Task to carry out - Extract each line from the data below that contains the word "screenshot". Matches must agree in case.

Material supplied -
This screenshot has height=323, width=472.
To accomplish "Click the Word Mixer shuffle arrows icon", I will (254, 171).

* * *

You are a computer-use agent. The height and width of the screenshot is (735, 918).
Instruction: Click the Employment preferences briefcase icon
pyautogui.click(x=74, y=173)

Full response -
This screenshot has height=323, width=472.
You are a computer-use agent. The height and width of the screenshot is (735, 918).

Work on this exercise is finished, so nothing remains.